▸ **EXERCISE PROMPT**
Extract the line that contains "Request Service (65, 1822)" and every line after it to the end of the records below, exactly as written and nothing else.

SOURCE MATERIAL START

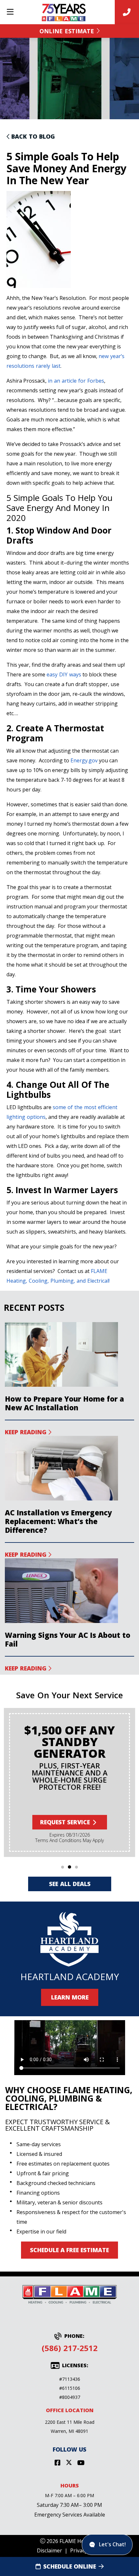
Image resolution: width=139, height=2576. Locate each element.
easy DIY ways (64, 674)
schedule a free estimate (69, 2250)
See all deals (69, 1884)
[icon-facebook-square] (57, 2463)
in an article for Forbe (75, 380)
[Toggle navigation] (10, 11)
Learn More (69, 1997)
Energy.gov (84, 760)
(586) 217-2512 (70, 2348)
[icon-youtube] (81, 2463)
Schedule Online (69, 2566)
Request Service (65, 1822)
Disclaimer (49, 2550)
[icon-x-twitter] (69, 2463)
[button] (62, 1867)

SOURCE MATERIAL END

▸ **WORKED SOLUTION**
Request Service (65, 1822)
Disclaimer (49, 2550)
[icon-x-twitter] (69, 2463)
[button] (62, 1867)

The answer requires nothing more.